Setahun lalu, Agus Prayogo sudah mendekati garis finis lomba maraton di SEA Games Vietnam 2021. Ia mempertahankan kecepatan karena berpikir sudah tidak bisa disalip, tetapi sayang pelari asal Vietnam, Nguyen Thanh Hoang, berhasil mencapai garis finish lebih dahulu. Ia pun harus puas di urutan kedua dengan medali perak.
Kekalahan itu menjadi motivasi Agus untuk merebut emas yang seharusnya dikalungkan di lehernya. SEA Games Kamboja 2023 merupakan ajang balas dendam. Ia tahu Nguyen Thanh Hoang mengikuti kejuaraan yang sama dan berjumpa kembali.
Misi itu bisa dilaksanakan dengan baik oleh Agus. Bertanding di Provinsi Siem Reap, berjarak lebih kurang 310 kilometer dari Phnom Penh, Agus merasa cuaca begitu menyengat. Agus dan seluruh pelari maraton juga atlet jalan cepat yang bakal bertanding tiba di Siem Reap empat hari sebelum perlombaan. Ia dan atlet lainnya mencoba lintasan dan menyesuaikan diri dengan cuaca.
Menurut dia, cuaca di Kamboja lebih ekstrem dari semua penyelenggara SEA Games yang pernah diikuti Agus. ”Cuaca itu tantangan nomor satu, karena itu strategi pun harus disesuaikan,” ungkap Agus saat dihubungi dari Phnom Penh, Sabtu (6/5/2023).
Agus menceritakan strateginya di kejuaraan multicabang kali ini. Ia harus memanfaatkan semua water station yang ada di sepanjang lintasan. Lintasan maraton di Kamboja memiliki panjang lebih kurang 40 kilometer dengan lokasi water station di tiap 2 kilometer.
Haus gak haus saya tetap minum air, karena saya takut panasnya begini bisa bikin dehidrasi lalu hilang kesadaran.
”Haus gak haus saya tetap minum air, karena saya takut panasnya begini bisa bikin dehidrasi lalu hilang kesadaran,” ungkap peraih tujuh medali emas SEA Games tersebut.
Selain memanfaatkan water station, Agus hanya menggunakan strategi seperti biasa, yaitu mempertahankan kecepatan dan irama lari. Dengan misi balas dendam, Agus hanya fokus pada memenangi medali. Ia tak lagi memikirkan berapa panjang waktu yang ia tempuh, apalagi memecahkan rekor lari maraton.
Agus pun finis dengan catatan waktu 2 jam, 32 menit, dan 59 detik. Di urutan kedua terdapat pelari asal Filipina, Arlan Estobo Arbois, dengan catatan waktu 2 jam, 33 menit, dan 27 detik. Pelari Vietnam, Nguyen Thanh Hoang, harus puas dengan medali perunggu dengan catatan waktu 2 jam, 35 menit, dan 49 detik.

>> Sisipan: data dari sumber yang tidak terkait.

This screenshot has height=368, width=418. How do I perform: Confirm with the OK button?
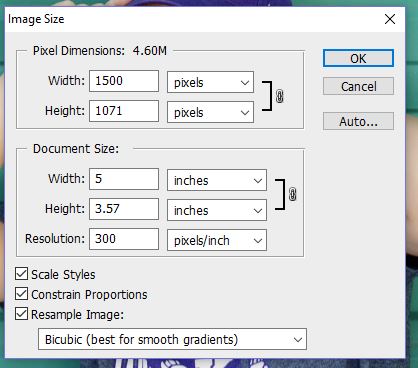358,58
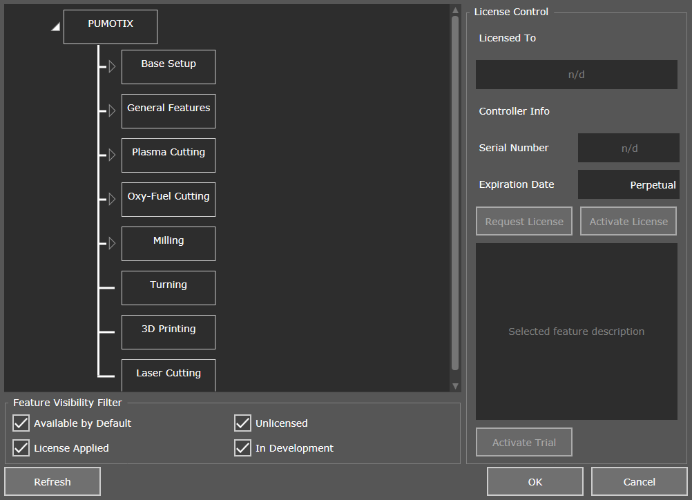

”Medali ini untuk anak saya yang nomor dua karena ulang tahun dia saya ndak bisa datang. Jadi medali ini untuk dia,” ungkap Agus.
Kemenangan ini sekaligus mengukuhkan kembali Agus sebagai penguasa lari jarak jauh di Asia Tenggara. Sepanjang penampilan Agus untuk Indonesia di SEA Games, Agus telah merebut tujuh medali emas. Dari tujuh emas itu, empat di antaranya dari nomor 10.000 meter, yaitu saat SEA Games Vientiane 2009, Jakarta-Palembang 2011, Singapura 2015, dan Kuala Lumpur 2017. Adapun dua emas lain adalah dari 5.000 meter di Jakarta-Palembang 2011 dan maraton pada perhelatan Filipina 2019 (Kompas, 12 November 2021).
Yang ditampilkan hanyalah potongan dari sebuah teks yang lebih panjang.